__PROMPT__. Every record below, from first to last: print it exactly as shown.

__Saved entries__.

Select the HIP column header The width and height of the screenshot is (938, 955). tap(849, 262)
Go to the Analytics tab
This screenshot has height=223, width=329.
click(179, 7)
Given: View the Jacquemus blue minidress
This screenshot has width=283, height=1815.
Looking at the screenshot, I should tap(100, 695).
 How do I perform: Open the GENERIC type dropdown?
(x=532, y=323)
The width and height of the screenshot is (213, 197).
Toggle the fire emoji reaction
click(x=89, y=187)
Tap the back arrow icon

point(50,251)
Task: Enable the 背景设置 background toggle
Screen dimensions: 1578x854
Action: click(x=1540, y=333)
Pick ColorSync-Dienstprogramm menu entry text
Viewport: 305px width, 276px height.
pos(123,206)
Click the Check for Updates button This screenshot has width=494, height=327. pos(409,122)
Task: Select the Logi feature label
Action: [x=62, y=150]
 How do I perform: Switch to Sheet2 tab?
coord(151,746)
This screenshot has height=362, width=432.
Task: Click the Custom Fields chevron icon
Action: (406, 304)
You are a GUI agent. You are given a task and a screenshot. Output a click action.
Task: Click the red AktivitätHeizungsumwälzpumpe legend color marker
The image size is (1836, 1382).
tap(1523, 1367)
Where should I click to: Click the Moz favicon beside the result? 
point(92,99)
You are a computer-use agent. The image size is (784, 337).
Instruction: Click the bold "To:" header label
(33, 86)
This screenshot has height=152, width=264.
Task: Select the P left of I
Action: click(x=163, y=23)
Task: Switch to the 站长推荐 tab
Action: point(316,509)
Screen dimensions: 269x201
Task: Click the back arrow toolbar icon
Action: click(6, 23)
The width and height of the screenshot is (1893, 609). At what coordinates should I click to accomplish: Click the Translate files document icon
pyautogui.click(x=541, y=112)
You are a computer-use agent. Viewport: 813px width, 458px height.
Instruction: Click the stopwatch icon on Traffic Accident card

__ANSWER BOX__.
Select the HIP column header The width and height of the screenshot is (938, 955). tap(849, 262)
Go to the Analytics tab
This screenshot has height=223, width=329.
click(179, 7)
Given: View the Jacquemus blue minidress
This screenshot has width=283, height=1815.
Looking at the screenshot, I should tap(100, 695).
 How do I perform: Open the GENERIC type dropdown?
(x=532, y=323)
The width and height of the screenshot is (213, 197).
Toggle the fire emoji reaction
click(x=89, y=187)
Tap the back arrow icon

point(50,251)
Task: Enable the 背景设置 background toggle
Screen dimensions: 1578x854
Action: click(x=1540, y=333)
Pick ColorSync-Dienstprogramm menu entry text
Viewport: 305px width, 276px height.
pos(123,206)
Click the Check for Updates button This screenshot has width=494, height=327. pos(409,122)
Task: Select the Logi feature label
Action: [x=62, y=150]
 How do I perform: Switch to Sheet2 tab?
coord(151,746)
This screenshot has height=362, width=432.
Task: Click the Custom Fields chevron icon
Action: (406, 304)
You are a GUI agent. You are given a task and a screenshot. Output a click action.
Task: Click the red AktivitätHeizungsumwälzpumpe legend color marker
The image size is (1836, 1382).
tap(1523, 1367)
Where should I click to: Click the Moz favicon beside the result? 
point(92,99)
You are a computer-use agent. The image size is (784, 337).
Instruction: Click the bold "To:" header label
(33, 86)
This screenshot has height=152, width=264.
Task: Select the P left of I
Action: click(x=163, y=23)
Task: Switch to the 站长推荐 tab
Action: point(316,509)
Screen dimensions: 269x201
Task: Click the back arrow toolbar icon
Action: click(6, 23)
The width and height of the screenshot is (1893, 609). At what coordinates should I click to accomplish: Click the Translate files document icon
pyautogui.click(x=541, y=112)
You are a computer-use agent. Viewport: 813px width, 458px height.
Instruction: Click the stopwatch icon on Traffic Accident card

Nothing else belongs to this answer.